Records supplied section start
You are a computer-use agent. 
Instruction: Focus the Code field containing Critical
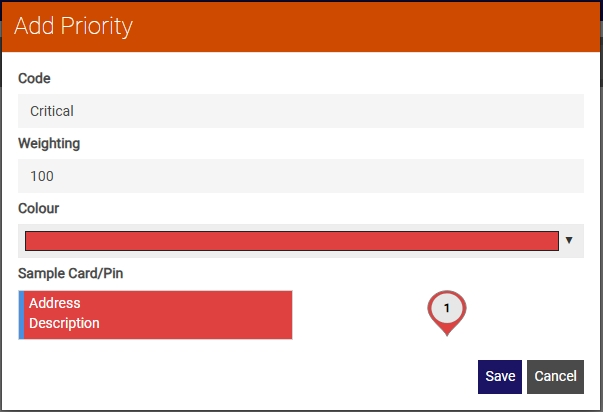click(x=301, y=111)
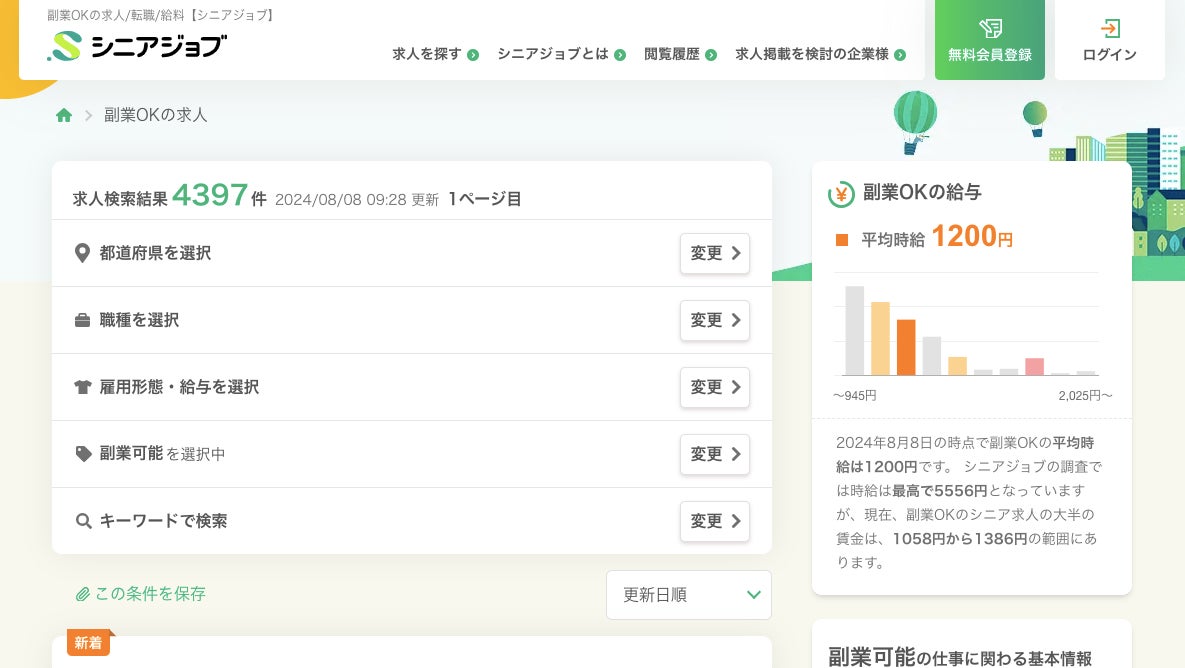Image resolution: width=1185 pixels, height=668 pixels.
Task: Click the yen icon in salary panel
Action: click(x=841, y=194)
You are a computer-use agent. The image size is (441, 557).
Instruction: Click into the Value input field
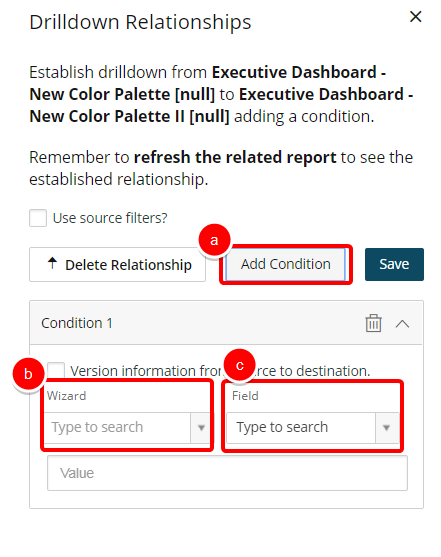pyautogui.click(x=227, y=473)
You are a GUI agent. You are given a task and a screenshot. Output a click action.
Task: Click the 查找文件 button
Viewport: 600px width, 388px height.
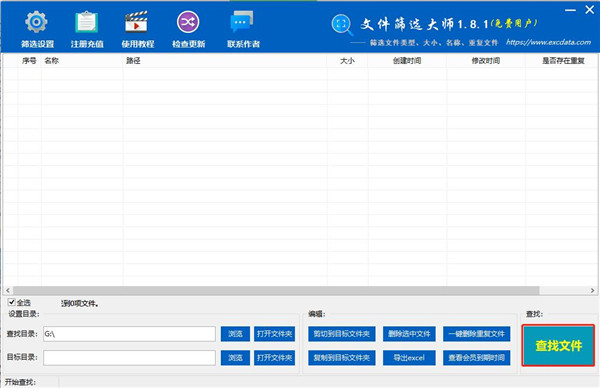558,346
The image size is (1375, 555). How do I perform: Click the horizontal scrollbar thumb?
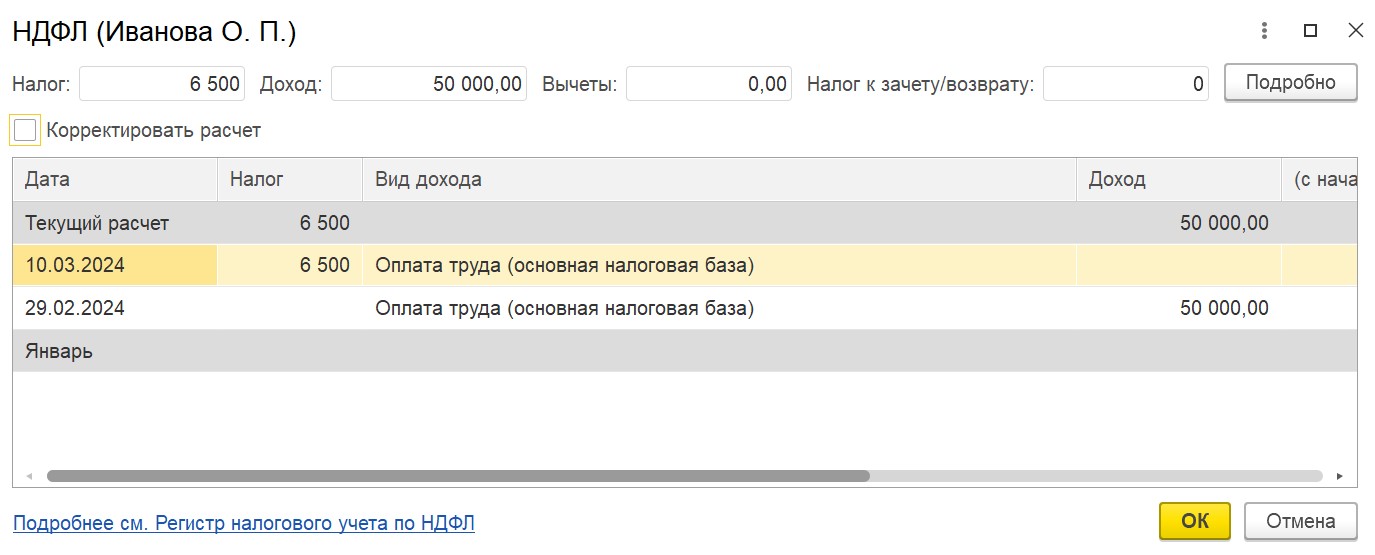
Records supplied section end
== Exercise details ==
Say how many lines of the entries hold the string "computer". Nothing but the number should be given.

== Response to this task ==
2